Each line below must be printed exactly as it stands.

**** Information provided ****

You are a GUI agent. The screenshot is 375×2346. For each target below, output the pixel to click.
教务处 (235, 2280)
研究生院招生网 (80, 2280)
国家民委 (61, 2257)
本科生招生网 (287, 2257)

****

* **Task answer**:
You are a GUI agent. The screenshot is 375×2346. For each target below, output the pixel to click.
教务处 (235, 2280)
研究生院招生网 (80, 2280)
国家民委 (61, 2257)
本科生招生网 (287, 2257)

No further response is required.